Report every line in the records below that holds the word "Suave".

[Record excerpts]

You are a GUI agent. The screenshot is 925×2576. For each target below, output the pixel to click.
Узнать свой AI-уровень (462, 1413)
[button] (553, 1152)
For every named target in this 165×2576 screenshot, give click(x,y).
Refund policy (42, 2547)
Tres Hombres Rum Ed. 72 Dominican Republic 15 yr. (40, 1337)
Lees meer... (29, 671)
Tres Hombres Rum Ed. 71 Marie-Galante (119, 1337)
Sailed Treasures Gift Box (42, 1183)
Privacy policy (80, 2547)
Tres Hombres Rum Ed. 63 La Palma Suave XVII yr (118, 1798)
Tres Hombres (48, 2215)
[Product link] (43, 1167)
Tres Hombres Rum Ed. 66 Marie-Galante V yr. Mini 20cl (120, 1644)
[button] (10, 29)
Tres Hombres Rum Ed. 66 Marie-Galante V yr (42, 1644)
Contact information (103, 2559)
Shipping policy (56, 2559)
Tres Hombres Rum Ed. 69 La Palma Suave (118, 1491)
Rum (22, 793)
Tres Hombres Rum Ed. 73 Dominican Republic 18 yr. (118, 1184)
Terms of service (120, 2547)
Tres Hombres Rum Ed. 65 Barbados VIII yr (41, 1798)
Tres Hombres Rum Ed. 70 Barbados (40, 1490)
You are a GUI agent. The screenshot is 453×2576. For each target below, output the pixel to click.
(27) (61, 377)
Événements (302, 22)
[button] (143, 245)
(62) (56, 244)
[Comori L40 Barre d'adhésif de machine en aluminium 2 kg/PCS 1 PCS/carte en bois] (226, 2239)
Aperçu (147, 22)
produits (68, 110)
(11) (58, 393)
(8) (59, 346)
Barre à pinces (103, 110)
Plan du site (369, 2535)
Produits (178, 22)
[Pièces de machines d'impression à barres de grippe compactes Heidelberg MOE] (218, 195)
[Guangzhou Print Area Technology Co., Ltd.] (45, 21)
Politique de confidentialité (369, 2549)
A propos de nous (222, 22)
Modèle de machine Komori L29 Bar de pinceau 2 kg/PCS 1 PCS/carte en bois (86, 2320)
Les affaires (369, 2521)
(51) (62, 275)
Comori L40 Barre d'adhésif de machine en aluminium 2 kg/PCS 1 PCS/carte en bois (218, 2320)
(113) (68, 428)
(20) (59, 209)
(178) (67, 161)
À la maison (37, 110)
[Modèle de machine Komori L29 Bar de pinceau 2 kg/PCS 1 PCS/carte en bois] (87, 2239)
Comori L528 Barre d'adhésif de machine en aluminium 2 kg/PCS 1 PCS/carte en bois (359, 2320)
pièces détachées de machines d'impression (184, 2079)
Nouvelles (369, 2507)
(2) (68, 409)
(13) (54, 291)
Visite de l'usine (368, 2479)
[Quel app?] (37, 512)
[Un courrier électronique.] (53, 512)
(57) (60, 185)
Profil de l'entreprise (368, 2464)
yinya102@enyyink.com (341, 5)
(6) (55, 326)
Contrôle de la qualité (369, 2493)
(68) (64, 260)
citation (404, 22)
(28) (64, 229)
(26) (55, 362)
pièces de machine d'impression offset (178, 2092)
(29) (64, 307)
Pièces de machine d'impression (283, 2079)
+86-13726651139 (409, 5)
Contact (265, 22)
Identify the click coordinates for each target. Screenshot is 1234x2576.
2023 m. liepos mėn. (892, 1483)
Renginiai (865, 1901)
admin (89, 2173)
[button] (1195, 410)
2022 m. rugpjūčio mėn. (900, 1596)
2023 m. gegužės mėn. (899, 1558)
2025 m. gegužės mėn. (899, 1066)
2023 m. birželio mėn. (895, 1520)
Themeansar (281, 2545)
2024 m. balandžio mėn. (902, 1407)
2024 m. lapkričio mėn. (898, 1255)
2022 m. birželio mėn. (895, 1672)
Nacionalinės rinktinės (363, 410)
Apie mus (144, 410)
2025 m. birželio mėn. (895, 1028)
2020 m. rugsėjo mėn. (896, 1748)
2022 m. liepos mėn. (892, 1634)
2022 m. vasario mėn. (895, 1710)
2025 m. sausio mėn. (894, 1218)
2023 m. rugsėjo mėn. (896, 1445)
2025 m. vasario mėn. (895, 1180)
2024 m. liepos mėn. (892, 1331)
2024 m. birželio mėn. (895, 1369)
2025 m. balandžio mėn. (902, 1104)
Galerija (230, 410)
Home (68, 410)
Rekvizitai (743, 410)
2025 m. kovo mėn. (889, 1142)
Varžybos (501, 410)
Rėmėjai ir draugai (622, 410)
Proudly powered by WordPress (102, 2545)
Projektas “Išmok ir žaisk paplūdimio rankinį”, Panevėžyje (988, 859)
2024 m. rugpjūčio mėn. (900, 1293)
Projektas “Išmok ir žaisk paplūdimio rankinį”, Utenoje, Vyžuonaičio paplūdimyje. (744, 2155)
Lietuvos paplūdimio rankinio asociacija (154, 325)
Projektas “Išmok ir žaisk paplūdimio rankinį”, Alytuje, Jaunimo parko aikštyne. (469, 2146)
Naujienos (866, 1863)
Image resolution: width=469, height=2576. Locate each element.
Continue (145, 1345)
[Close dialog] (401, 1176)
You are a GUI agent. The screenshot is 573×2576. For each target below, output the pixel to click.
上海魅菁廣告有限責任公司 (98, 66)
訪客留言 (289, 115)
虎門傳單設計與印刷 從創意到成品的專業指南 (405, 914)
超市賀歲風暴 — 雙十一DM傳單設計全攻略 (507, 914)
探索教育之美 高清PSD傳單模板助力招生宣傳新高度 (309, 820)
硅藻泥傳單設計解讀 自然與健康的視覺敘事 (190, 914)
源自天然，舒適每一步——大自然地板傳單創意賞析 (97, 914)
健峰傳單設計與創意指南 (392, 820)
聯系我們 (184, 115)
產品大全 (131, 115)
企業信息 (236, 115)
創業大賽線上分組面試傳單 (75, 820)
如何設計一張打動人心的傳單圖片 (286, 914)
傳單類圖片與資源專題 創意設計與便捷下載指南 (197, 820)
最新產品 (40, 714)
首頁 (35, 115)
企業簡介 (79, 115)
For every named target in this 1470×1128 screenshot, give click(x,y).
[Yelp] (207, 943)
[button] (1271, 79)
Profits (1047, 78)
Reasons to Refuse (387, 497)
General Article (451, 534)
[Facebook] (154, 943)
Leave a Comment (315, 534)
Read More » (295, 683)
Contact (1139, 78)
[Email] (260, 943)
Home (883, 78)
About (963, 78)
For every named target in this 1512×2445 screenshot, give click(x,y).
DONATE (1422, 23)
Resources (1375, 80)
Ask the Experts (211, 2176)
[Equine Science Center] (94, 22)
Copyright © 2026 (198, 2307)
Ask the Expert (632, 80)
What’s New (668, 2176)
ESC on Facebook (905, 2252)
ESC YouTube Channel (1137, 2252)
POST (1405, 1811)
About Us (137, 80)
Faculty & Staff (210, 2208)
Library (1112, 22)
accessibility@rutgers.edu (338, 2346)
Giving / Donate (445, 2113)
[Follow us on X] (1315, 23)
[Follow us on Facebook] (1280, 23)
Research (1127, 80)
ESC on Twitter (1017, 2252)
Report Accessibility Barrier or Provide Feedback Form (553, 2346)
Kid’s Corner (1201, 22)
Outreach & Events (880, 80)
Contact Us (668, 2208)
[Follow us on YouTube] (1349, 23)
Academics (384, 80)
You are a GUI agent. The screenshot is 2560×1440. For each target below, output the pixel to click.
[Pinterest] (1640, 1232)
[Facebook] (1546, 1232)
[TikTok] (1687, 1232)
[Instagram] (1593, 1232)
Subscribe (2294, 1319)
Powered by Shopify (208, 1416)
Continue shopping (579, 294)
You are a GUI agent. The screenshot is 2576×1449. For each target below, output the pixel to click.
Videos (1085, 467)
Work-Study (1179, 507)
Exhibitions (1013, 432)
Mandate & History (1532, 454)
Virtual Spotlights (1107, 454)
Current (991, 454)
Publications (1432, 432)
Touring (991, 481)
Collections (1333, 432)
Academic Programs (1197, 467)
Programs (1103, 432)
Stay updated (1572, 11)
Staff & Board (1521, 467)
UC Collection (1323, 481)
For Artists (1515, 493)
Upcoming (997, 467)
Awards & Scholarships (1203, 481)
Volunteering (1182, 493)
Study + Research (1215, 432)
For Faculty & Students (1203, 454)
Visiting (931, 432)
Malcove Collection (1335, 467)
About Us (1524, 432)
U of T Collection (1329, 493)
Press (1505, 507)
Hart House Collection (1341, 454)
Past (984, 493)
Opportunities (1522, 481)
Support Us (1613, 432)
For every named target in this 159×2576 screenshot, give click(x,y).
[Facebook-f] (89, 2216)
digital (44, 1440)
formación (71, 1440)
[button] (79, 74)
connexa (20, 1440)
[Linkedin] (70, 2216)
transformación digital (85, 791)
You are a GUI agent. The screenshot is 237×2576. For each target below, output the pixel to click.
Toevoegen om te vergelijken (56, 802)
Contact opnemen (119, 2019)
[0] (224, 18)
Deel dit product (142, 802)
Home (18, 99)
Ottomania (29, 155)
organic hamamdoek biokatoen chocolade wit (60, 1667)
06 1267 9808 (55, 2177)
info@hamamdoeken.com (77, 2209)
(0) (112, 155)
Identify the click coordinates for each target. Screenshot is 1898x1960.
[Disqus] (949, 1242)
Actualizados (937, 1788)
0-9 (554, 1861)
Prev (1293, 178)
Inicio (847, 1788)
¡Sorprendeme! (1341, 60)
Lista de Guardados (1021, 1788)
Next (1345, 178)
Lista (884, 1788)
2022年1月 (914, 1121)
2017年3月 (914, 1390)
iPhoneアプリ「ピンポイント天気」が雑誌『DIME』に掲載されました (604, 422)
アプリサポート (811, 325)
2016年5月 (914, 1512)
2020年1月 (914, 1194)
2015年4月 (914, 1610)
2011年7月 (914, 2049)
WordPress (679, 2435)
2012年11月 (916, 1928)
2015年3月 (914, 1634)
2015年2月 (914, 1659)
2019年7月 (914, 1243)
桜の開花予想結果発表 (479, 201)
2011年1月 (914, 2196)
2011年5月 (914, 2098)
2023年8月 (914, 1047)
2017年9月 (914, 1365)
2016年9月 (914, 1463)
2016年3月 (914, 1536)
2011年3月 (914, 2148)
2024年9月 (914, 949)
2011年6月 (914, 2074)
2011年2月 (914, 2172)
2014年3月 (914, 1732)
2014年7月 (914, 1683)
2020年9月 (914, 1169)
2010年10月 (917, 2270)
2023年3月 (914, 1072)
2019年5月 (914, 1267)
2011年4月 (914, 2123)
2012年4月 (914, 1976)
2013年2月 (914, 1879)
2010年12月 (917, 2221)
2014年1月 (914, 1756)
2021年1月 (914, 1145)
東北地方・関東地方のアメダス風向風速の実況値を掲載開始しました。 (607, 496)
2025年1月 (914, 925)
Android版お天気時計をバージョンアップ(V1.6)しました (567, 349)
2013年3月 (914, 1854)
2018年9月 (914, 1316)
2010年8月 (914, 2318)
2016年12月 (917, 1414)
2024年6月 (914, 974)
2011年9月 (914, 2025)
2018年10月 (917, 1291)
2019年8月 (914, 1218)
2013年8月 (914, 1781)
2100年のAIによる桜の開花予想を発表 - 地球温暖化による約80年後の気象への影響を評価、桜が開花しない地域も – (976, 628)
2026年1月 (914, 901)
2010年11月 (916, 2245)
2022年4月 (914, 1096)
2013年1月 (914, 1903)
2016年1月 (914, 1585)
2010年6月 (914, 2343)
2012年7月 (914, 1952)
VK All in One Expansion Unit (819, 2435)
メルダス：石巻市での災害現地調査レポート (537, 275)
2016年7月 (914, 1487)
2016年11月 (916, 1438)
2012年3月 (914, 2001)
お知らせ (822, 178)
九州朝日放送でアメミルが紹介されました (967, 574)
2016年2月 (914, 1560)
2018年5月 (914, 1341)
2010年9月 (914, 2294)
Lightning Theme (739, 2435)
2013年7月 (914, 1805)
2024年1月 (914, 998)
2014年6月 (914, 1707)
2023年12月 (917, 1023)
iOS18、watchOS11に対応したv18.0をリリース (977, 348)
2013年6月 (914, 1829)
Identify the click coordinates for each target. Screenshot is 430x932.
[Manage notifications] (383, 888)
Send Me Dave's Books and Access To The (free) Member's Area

[/Record excerpts]

__Your response__:
Tres Hombres Rum Ed. 63 La Palma Suave XVII yr (118, 1798)
Tres Hombres Rum Ed. 69 La Palma Suave (118, 1491)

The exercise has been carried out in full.